An exact copy of the lines from the one containing "Screen dimensions: 1008x1176" through the final line of the records is the only acceptable answer.
* * * * *
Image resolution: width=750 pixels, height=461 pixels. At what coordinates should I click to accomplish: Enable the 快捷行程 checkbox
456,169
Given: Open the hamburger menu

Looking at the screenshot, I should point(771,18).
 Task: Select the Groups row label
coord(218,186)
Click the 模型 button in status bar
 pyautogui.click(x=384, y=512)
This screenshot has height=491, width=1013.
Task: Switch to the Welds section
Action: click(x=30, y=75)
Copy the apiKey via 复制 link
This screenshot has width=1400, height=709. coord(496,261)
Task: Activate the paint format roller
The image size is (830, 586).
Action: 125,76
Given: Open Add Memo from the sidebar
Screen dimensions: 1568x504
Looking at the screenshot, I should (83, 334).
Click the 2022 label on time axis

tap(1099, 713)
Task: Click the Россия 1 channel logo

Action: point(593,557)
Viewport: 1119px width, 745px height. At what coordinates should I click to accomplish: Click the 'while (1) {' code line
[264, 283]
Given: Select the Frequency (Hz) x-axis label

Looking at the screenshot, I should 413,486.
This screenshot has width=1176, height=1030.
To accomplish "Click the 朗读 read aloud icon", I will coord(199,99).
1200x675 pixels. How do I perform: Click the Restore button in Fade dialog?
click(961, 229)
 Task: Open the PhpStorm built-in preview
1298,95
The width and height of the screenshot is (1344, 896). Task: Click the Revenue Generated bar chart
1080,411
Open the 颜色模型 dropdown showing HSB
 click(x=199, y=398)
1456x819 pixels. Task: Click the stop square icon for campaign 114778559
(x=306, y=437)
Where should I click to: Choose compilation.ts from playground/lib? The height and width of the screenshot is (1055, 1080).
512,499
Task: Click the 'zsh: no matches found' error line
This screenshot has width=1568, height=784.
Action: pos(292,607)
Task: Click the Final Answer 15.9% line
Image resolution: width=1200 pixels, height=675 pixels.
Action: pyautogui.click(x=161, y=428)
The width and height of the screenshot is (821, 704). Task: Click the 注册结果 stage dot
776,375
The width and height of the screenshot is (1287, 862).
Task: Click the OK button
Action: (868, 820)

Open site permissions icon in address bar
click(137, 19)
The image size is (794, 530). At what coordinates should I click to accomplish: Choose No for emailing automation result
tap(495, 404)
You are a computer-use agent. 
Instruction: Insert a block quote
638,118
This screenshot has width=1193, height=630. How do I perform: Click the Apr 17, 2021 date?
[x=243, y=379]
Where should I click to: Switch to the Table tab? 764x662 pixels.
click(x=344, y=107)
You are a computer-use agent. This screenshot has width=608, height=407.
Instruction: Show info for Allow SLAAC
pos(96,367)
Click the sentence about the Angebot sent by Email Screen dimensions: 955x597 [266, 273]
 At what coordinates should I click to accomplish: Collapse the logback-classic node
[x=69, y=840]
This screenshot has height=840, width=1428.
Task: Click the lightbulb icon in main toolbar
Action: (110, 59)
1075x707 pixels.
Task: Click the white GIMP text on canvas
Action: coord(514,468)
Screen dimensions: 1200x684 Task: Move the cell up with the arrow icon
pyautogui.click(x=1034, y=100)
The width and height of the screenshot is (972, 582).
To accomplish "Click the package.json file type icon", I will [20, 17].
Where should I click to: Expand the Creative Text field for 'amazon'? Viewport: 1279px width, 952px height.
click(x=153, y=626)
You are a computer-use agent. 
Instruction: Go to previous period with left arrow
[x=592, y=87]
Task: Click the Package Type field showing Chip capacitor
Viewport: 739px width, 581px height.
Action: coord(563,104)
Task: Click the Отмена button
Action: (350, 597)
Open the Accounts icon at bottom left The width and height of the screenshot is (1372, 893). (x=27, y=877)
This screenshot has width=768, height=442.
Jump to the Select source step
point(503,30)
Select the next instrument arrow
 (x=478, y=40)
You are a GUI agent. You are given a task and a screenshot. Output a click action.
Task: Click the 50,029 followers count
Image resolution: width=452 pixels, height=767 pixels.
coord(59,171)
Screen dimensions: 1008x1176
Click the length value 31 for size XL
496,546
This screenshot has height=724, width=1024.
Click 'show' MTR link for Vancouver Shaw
* * * * *
Reply:
Screen dimensions: 1008x1176
Click the length value 31 for size XL
496,546
This screenshot has height=724, width=1024.
Click 'show' MTR link for Vancouver Shaw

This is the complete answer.